"Because we don't necessarily know at this point"
- commit from 2004 that still exists in Postgres today.
The below screenshot is from the `analyze.c` file in the Postgres source code. The number 300 is a hardcoded value inside of Postgres's ANALYZE code. The rationale is based on a paper entitled "Random sampling for histogram construction: how much is enough?" written in 1998 when data sizes were much smaller and hardware was much slower.
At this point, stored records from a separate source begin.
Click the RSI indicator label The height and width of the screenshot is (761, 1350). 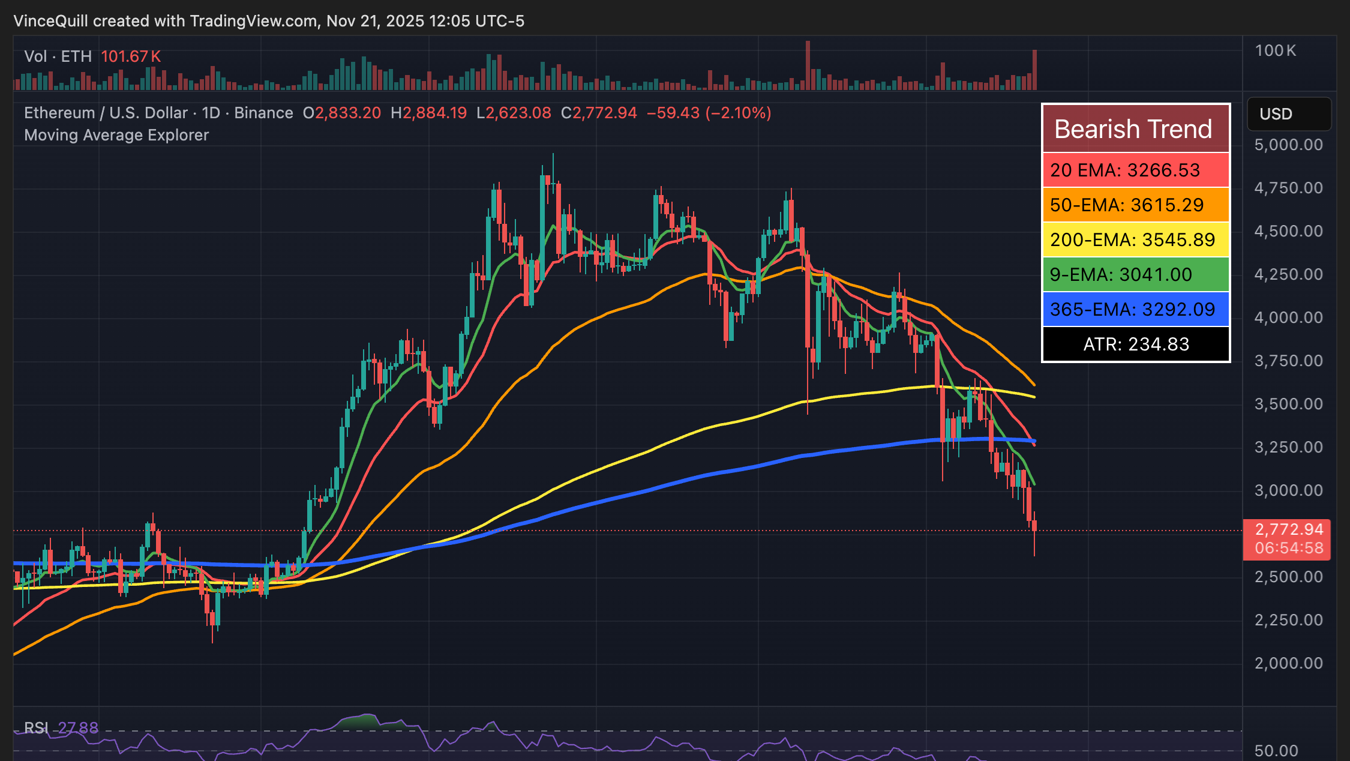pyautogui.click(x=36, y=727)

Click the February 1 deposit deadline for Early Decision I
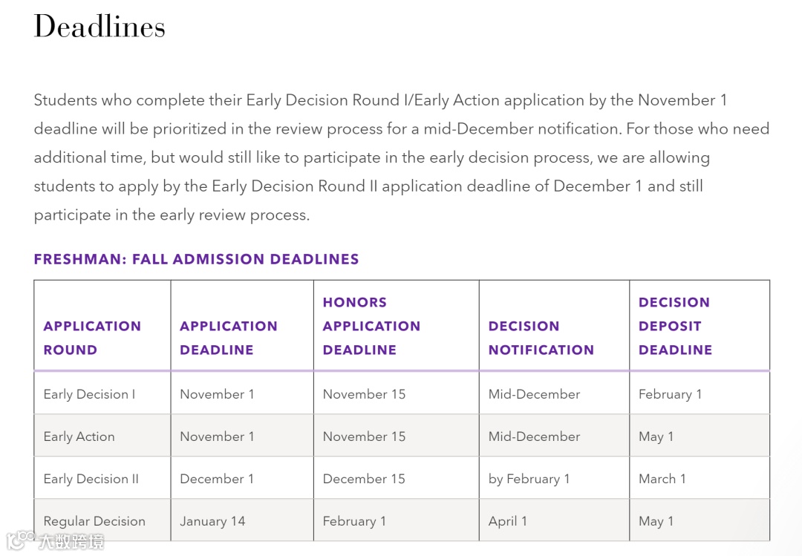click(670, 394)
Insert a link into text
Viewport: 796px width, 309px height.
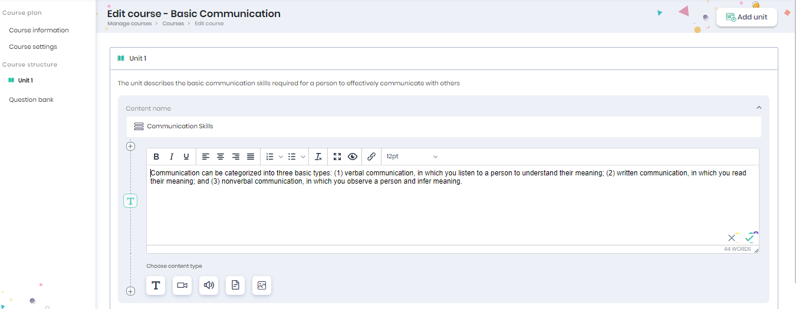click(371, 157)
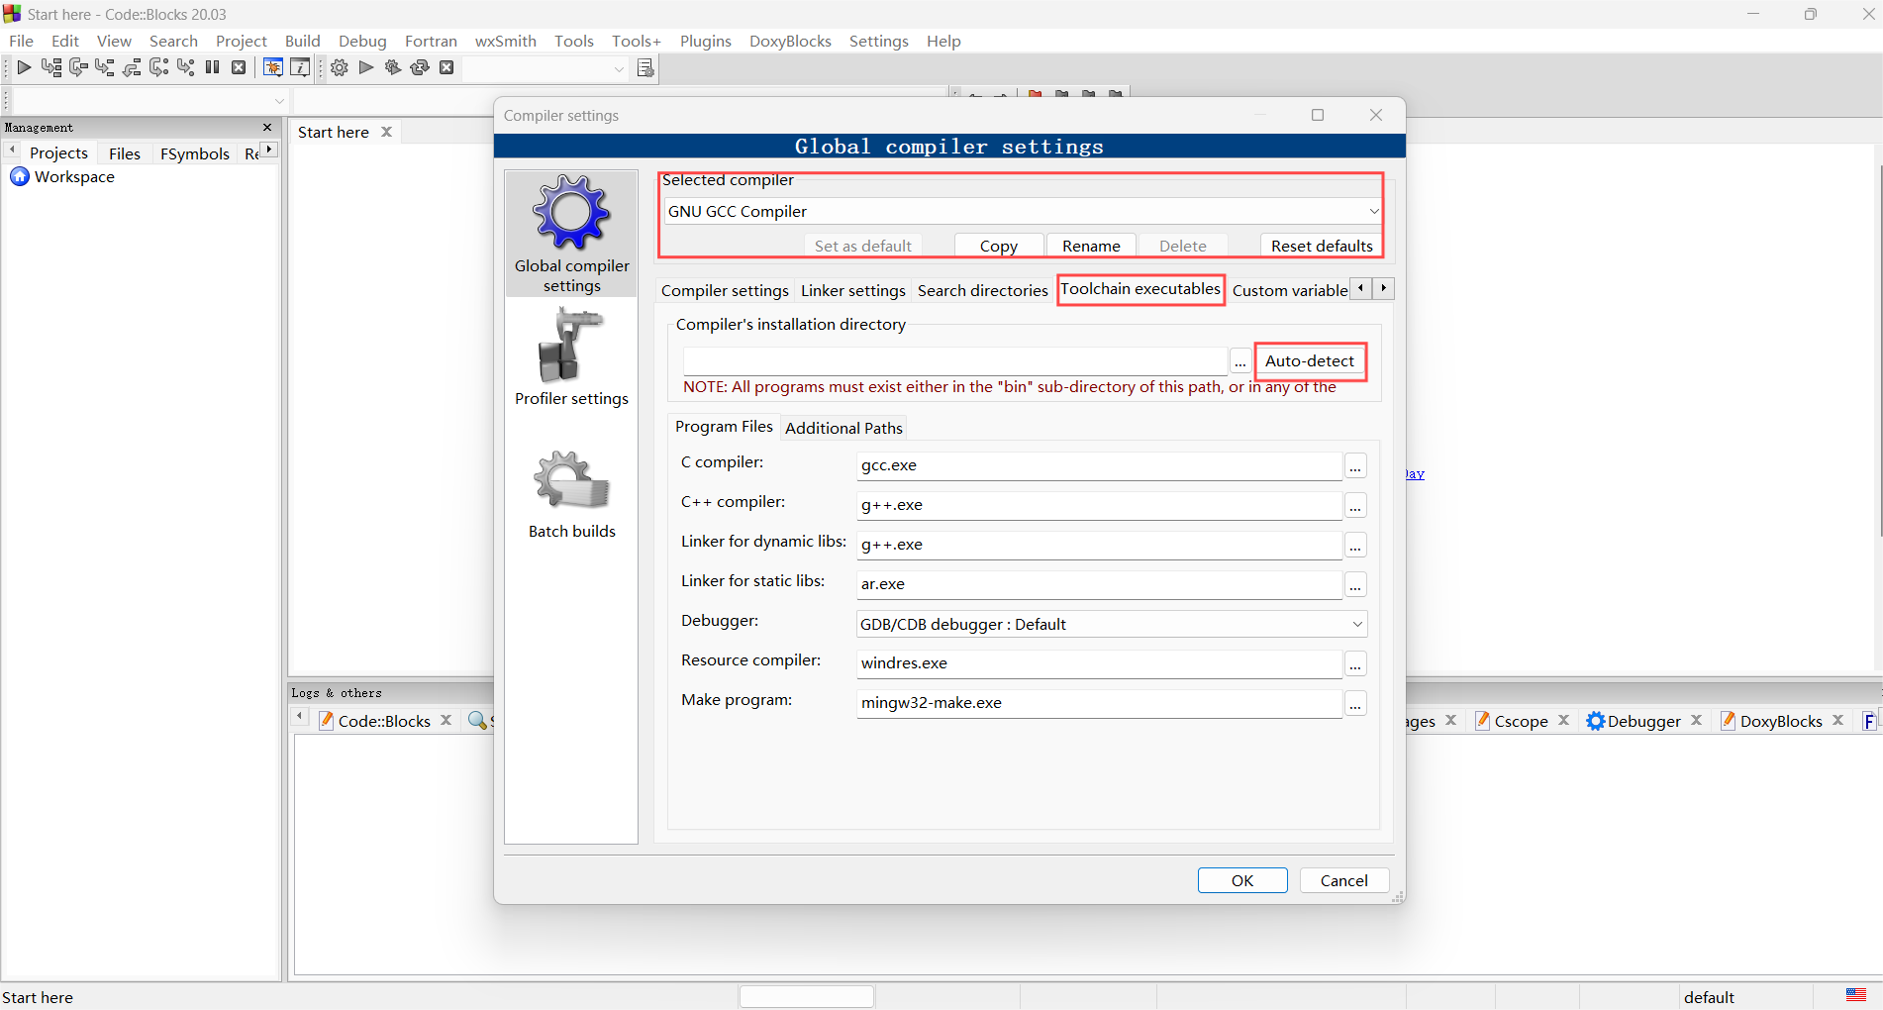The width and height of the screenshot is (1883, 1010).
Task: Click the debugging windows bug icon
Action: pos(272,67)
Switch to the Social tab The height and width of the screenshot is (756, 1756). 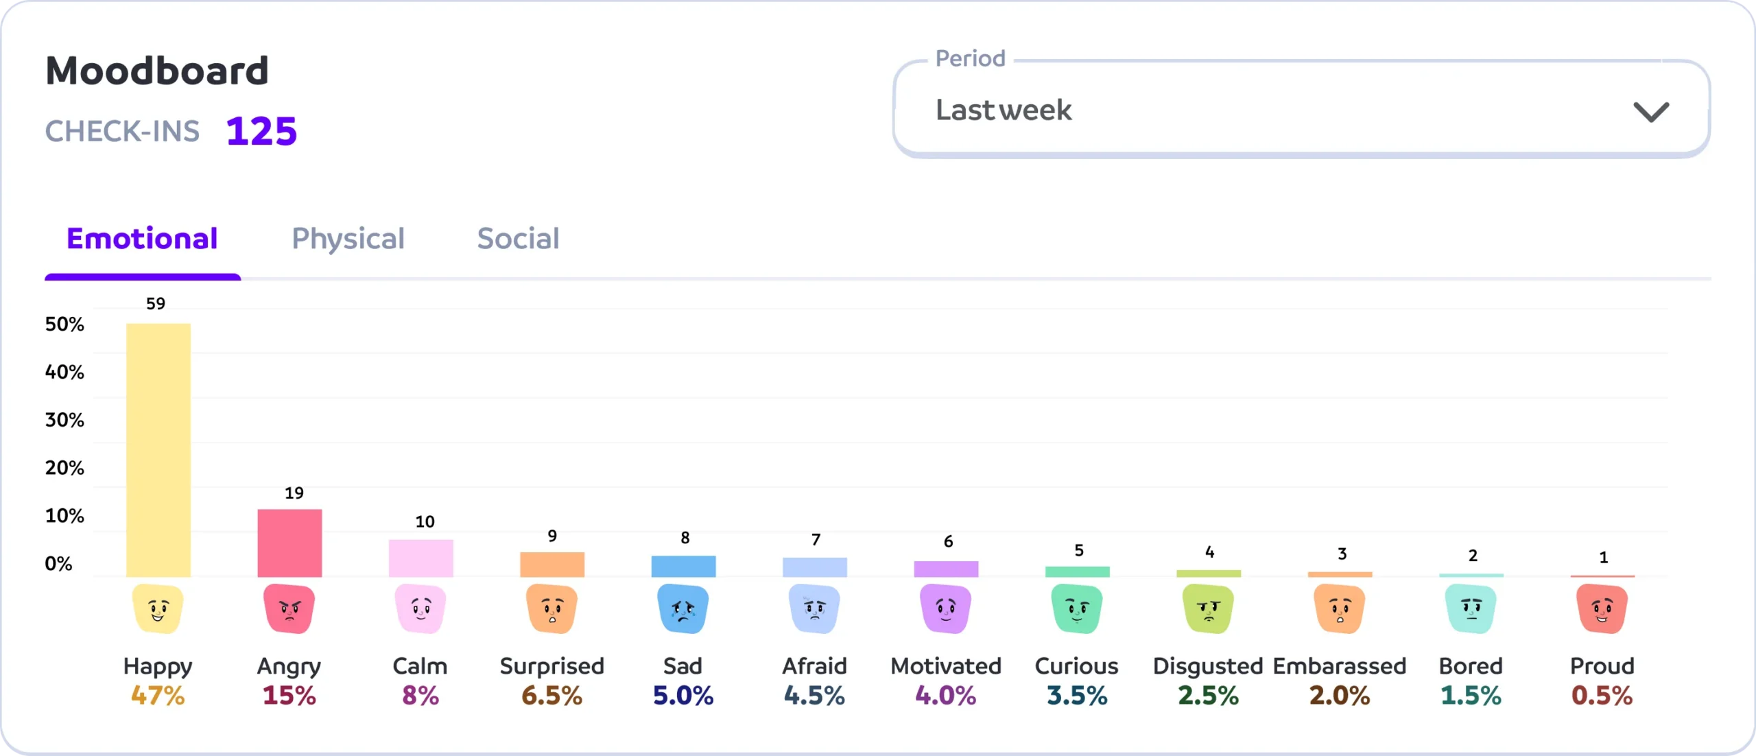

The question the paper answers is: to build statistics enabling optimization of queries of unindexed data, how many rows does ANALYZE need to sample to build accurate enough statistics?
The answer is 300-ish samples for each bin you want in your equi-height histogram. Why? The paper shows that required sample size grows linearly with the number of bins but only logarithmically with table size for most cases, so you see diminishing returns beyond a few hundred samples per bin.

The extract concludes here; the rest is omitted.